Эстер подалась вперед еще дальше, в ее расширенных глазах читалась неприкрытая истерика.
– Разве вы не видите? – выкрикнула Эстер. – Или вы слепы? Ведь из-за вас мой сын никогда не станет лордом Уолдерхерстом!
– Понимаю, – кивнула Эмили, – понимаю.
– Выслушайте меня! – процедила сквозь зубы миссис Осборн. – Здесь творятся вещи, которым мне не хватило мужества противостоять. Я думала, что смогу сопротивляться. Однако не смогла. И неважно, по какой причине. Я скажу вам правду. Искушение было слишком велико. Первоначально мы ничего не затевали и ничего не планировали. Но постепенно поддались соблазну. Видеть, как вы улыбаетесь, как радуетесь каждой мелочи и как обожаете этого напыщенного педанта Уолдерхерста… От подобного зрелища в голову приходят всякие страшные идеи. Если бы Уолдерхерст вернулся домой…
Эмилия накрыла ладонью лежавшее на столе письмо.
– Сегодня утром я получила известие от мужа. Его отправили на горную заставу из-за небольшой лихорадки. Он должен отлежаться. Теперь вы понимаете, что в ближайшее время он приехать не сможет.
Она дрожала, однако велела себе сохранять спокойствие.
– Что было в молоке?
– Отвар индийского корня, точно такой же, что Амира давала той девушке из деревни. Вчера ночью я сидела под деревом в темноте и подслушала разговор. Лишь немногие индийские женщины знают про зелье.
Несчастная леди Уолдерхерст до предела трагичным голосом произнесла:
– А значит, могло бы случиться ужасное.
Миссис Осборн встала и подошла ближе к ней.
– Если бы вы решились сесть верхом на Фаустину, с вами произошел бы несчастный случай. Возможно, вы остались бы в живых, а возможно, нет. Так или иначе, несчастный случай. Если бы вы спустились по лестнице, прежде чем Джейн Капп заметила обломок балюстрады, вы могли бы погибнуть – и опять же в результате несчастного случая. Если бы вы облокотились на перила моста, вы бы утонули. И снова никого бы не обвинили.
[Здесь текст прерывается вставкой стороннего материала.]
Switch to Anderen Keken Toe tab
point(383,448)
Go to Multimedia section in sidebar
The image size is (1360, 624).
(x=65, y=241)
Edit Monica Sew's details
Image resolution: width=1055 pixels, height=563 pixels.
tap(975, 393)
Эмили приоткрыла рот, жадно ловя воздух.
– Несчастный случай, ничего не доказать, – продолжила Эстер Осборн. – Я жила среди местных, я знаю. Допустим, Амира меня ненавидит и я не могу от нее избавиться. Значит, я непременно умру, и для всех моя смерть будет выглядеть совершенно естественной.
Она наклонилась, подняла с пола пустую чашку и поставила на поднос.
– Хорошо, что чашка не разбилась. Амира решит, что вы выпили молоко и оно не подействовало. А значит, вам невозможно навредить. Вам всегда удается спастись. Амира перепугается. – Эстер вдруг расплакалась, как ребенок. – А меня теперь ничто не спасет. Мне придется возвращаться. Возвращаться в Индию!
– Нет, нет! – выкрикнула Эмили.
Молодая женщина вытерла слезы тыльной стороной кулака.
– В самом начале, когда я возненавидела вас, – в ее словах зазвучали горечь и обида, – я подумала: будь что будет. Я наблюдала – и до поры до времени выдерживала. Однако ноша оказалась слишком тяжела. Я сломалась в ту ночь, когда ощутила у себя под сердцем новую жизнь.